Tuesday, June 21, 2016

Unintended Consequences of Anti-Toxicity Systems

Jeff Kaplan made an excellent post on the Overwatch forums about matchmaking. It's definitely worth the read. The most interesting part, however, was this section:
For example, we recently realized that “Avoid this player” was wreaking havoc on matchmaking. One of the best Widowmaker players in the world complained to us about long queue times. We looked into it and found that hundreds of other players had avoided him (he’s a nice guy – they avoided him because they did not want to play against him, not because of misbehavior). The end result was that it took him an extremely long time to find a match. The worst part was, by the time he finally got a match, he had been waiting so long that the system had “opened up” to lower skill players. Now one of the best Widowmaker players was facing off against players at a lower skill level. As a result, we’ve disabled the Avoid system (the UI will go away in an upcoming patch). The system was designed with the best intent. But the results were pretty disastrous.
Essentially, players took a system meant to avoid toxic players, and instead chose to avoid players who were simply more skilled.

Another issue with this system is that it didn't have a cost. I think time and again, games have shown that when an action does not have a cost associated with it, people will abuse it. Think vote kicks from MMOs. Then the action gets removed or hedged with excessive restrictions, such that it becomes fairly useless.

Imagine if avoiding a player cost 50 credits (the currency for the cosmetic items). The amount of people who abuse this system would drop drastically. But if there was a cost, everyone would complain that they had to pay "real" money to avoid the people harassing them. Yet the end result is that we lose the avoid ability entirely.


  1. A solution would be that avoiding/votekicking players would need some objective criteria. For example you can only initiate it if he is AFK for 3 minutes or if he chats.

    If you just play actively and silently, you are immune. This way those who have reason to fear unfair kicking can simply turn chat off. Average players have no reason to fear abuse (most people don't abuse most people).

    1. What if the person chats appropriately? I played with a Reinhardt once who led out team like a general. He called out opponents and directed our forces appropriately. We stomped the opposing team, and it was all due to him.

      Not to mention that it is considered polite to "gg" everyone after the match.

      The problem with trying to quantify bad behavior is that it soon becomes unworkable, and the bad agents take your restrictions into account. I think it's better to let players decide what is bad behaviour, but add a cost to keep them from abusing it.

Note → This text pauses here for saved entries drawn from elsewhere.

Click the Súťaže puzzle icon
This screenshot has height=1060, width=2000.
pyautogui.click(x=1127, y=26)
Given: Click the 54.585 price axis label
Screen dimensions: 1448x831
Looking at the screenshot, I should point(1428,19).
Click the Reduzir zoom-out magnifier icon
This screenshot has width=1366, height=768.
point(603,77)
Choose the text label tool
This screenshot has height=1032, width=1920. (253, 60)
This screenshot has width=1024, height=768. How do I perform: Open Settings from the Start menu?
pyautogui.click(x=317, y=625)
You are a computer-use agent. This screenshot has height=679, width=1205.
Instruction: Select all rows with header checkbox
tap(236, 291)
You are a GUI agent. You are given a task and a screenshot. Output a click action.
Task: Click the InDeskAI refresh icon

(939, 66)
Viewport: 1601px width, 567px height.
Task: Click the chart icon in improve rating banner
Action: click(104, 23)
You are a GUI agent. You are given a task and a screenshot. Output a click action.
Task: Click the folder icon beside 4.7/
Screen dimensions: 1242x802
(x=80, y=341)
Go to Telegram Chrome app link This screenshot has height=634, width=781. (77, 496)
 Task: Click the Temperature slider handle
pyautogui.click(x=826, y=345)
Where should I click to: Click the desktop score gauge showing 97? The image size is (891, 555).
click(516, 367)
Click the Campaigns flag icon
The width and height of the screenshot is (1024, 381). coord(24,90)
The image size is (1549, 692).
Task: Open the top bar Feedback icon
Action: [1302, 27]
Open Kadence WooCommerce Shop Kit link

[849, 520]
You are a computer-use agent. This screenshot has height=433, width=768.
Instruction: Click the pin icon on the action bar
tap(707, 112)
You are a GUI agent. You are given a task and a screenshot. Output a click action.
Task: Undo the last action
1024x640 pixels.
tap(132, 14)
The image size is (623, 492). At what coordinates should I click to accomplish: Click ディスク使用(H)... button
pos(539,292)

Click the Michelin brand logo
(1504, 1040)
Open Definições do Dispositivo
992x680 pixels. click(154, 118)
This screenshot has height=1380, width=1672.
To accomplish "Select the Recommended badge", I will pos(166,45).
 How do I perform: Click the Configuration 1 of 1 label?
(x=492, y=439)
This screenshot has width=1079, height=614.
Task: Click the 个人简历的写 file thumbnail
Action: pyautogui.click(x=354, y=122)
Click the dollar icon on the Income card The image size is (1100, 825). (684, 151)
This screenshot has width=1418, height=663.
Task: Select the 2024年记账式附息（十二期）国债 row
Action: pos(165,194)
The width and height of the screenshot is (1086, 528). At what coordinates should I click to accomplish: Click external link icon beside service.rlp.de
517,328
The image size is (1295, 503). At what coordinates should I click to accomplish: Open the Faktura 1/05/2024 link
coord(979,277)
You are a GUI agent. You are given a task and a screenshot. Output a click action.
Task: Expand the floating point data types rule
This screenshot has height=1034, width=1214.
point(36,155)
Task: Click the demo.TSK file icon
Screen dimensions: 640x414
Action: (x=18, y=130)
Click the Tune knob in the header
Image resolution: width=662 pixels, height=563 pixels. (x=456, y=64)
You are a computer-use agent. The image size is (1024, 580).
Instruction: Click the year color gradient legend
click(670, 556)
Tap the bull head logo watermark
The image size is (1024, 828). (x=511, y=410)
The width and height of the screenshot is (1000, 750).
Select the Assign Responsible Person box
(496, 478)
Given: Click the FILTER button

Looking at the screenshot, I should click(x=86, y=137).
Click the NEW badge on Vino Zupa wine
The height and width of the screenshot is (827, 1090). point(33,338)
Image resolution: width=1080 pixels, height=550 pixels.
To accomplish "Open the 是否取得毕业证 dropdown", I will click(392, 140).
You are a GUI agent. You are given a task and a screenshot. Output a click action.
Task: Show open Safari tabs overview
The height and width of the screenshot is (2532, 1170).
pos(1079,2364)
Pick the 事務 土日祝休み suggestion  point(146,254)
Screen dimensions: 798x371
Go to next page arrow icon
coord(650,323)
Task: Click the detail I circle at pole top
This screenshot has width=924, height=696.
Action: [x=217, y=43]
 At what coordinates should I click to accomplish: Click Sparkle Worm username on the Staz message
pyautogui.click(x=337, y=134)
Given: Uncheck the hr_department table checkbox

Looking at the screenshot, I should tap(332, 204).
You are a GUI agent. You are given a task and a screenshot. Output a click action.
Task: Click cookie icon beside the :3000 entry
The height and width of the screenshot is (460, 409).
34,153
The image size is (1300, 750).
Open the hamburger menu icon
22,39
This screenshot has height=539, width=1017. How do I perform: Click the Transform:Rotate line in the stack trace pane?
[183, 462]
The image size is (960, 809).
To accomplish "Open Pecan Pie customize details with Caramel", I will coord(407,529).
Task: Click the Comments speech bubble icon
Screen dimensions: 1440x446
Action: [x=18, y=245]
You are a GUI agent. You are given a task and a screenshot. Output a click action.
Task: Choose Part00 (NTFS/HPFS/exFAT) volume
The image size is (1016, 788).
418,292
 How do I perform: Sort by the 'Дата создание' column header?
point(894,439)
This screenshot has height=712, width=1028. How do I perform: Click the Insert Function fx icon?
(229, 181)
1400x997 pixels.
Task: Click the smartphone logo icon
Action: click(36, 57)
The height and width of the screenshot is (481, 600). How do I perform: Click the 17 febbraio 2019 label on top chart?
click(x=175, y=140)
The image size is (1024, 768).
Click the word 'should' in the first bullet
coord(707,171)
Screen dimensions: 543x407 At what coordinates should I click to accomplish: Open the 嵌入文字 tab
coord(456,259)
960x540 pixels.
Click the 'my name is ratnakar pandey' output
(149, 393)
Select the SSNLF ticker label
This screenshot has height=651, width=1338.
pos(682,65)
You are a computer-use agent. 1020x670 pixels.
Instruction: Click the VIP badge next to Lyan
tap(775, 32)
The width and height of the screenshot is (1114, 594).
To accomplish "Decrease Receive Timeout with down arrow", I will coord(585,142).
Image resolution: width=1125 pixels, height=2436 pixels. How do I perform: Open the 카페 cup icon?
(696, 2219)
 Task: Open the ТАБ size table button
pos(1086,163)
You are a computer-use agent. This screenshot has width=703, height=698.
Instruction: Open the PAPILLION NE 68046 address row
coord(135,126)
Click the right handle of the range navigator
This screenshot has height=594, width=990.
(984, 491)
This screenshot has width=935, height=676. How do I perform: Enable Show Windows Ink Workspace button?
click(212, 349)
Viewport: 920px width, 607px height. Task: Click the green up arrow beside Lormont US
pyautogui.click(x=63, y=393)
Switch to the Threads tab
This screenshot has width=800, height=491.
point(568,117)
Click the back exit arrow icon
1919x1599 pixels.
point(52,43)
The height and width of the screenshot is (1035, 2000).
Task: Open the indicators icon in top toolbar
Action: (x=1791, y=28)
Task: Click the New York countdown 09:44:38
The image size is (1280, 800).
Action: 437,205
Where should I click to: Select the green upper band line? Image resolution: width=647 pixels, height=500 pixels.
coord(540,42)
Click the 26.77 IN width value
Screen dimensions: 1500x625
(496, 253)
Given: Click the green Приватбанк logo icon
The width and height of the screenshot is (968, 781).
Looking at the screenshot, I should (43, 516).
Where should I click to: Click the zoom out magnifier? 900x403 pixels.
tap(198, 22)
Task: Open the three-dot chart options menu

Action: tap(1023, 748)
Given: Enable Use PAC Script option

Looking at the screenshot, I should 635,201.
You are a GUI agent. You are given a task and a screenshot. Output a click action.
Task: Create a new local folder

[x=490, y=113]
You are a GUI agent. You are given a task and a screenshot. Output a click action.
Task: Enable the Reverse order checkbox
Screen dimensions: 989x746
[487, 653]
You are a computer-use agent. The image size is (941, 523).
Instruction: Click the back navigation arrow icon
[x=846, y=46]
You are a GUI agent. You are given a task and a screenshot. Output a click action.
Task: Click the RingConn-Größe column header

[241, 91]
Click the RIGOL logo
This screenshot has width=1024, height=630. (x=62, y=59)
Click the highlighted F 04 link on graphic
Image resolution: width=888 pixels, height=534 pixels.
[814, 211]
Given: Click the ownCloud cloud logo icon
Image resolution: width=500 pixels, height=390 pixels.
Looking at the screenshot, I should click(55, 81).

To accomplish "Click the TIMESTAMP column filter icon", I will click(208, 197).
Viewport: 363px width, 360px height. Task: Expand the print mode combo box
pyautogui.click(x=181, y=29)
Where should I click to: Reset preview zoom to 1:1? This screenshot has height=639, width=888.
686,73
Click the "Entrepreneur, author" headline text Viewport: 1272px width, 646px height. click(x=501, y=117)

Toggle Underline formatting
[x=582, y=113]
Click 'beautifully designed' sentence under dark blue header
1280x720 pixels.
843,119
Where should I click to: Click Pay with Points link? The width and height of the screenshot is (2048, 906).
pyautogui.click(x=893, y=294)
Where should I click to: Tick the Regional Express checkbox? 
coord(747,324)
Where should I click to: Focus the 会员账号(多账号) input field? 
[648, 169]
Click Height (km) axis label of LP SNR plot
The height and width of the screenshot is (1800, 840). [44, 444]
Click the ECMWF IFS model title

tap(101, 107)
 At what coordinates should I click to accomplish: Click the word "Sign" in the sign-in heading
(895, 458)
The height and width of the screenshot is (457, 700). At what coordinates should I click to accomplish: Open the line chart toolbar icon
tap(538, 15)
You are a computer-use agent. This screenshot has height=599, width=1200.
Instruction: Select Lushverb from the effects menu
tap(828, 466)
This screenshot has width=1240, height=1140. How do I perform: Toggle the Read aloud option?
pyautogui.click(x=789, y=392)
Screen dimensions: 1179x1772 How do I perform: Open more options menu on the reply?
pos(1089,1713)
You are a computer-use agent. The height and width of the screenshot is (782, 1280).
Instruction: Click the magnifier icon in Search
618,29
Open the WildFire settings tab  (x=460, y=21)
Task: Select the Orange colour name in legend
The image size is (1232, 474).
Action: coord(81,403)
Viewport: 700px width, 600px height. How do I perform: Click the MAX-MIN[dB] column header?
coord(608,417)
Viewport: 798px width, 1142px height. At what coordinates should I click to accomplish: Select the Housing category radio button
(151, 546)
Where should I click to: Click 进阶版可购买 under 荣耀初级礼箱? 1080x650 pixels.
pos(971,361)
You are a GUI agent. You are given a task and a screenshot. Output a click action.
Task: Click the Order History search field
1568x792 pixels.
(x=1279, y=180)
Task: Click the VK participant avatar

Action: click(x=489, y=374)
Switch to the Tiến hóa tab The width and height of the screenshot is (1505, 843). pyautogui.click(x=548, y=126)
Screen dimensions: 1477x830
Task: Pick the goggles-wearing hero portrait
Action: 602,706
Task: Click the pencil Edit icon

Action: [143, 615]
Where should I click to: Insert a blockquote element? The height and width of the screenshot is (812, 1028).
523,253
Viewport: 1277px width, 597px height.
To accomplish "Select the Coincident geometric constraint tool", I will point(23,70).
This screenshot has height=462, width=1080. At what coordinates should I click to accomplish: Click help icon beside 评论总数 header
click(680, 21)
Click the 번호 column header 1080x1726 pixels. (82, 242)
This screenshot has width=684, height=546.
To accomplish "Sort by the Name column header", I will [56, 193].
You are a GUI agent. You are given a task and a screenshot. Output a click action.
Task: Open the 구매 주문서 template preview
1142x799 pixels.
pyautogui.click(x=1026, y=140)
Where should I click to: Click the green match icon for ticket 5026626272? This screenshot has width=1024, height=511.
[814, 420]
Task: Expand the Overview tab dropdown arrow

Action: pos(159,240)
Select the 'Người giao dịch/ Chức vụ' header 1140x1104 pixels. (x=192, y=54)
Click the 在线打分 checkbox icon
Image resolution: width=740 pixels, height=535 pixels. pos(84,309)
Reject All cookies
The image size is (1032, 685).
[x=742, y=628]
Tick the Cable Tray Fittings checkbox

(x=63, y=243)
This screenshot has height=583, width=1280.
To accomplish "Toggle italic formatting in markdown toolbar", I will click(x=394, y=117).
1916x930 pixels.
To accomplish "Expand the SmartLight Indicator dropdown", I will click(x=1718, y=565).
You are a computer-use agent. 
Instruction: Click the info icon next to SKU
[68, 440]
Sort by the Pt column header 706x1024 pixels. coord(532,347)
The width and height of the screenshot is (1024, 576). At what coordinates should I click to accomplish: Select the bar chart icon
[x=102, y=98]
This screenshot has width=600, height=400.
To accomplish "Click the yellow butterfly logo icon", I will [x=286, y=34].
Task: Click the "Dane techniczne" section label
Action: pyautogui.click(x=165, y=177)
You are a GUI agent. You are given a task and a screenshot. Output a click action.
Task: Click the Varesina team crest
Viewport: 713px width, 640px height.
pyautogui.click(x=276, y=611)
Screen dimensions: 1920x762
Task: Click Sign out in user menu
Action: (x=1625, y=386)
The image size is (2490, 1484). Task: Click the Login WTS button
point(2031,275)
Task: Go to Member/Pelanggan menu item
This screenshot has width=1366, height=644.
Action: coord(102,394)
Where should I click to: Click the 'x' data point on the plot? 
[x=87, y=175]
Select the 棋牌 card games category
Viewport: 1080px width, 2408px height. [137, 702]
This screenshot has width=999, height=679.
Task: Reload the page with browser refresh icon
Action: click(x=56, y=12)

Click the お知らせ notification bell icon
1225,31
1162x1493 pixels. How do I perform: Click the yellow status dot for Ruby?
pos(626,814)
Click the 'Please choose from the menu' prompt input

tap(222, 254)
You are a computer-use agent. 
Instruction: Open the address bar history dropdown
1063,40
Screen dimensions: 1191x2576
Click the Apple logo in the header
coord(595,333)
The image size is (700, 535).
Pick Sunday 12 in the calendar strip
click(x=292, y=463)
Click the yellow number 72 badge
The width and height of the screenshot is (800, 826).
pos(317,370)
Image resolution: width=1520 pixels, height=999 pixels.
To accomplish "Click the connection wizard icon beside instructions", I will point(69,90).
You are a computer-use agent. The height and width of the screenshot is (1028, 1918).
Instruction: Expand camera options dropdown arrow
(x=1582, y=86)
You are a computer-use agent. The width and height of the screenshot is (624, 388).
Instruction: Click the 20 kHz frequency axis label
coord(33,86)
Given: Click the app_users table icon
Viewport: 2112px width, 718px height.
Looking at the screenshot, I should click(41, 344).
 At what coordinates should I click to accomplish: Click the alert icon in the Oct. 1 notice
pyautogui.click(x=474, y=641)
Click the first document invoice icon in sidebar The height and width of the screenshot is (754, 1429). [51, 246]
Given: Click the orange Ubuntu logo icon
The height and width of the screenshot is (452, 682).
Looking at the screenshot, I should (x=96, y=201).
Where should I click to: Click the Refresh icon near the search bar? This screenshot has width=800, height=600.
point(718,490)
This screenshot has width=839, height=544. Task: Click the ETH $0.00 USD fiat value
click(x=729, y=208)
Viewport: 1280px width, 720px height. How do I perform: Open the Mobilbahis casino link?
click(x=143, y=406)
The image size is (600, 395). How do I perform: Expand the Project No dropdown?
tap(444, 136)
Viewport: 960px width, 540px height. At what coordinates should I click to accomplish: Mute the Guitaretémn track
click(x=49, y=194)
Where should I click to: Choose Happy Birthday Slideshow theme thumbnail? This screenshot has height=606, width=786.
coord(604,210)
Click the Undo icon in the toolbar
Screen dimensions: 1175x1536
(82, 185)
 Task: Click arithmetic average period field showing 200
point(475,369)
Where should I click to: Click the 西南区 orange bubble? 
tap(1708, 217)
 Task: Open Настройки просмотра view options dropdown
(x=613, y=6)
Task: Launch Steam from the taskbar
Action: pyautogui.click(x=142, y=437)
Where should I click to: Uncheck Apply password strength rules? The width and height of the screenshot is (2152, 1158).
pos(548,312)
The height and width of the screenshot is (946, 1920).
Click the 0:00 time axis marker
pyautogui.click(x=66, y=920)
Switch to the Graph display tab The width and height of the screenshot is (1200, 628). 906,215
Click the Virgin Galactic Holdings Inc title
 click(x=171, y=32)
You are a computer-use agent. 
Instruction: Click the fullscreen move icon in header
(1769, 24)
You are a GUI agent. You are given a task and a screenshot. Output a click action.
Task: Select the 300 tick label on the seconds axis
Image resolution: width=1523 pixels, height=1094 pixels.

  2. So instead of "block from chat" they implemented a "don't play against" feature and didn't expect that it would be used by lesser-skilled people against higher-skilled?


    1. Overwatch has a "block from chat" feature as well. I guess that's why the devs were okay with removing the Avoid Player option. You can still block toxic players, even if you can't avoid them.

      Heh, to be honest, if you told me people would be avoided by skill levels, I would have imagined that players would choose to avoid low-skill players on their own team.

    2. Rohan, your imagination is because of your MMO background.

      Most FPS players don't care about team wins and losses, just personal kills and deaths. So a low skilled teammate who loses the game don't bother them as much as a high skilled opponent who pwns them.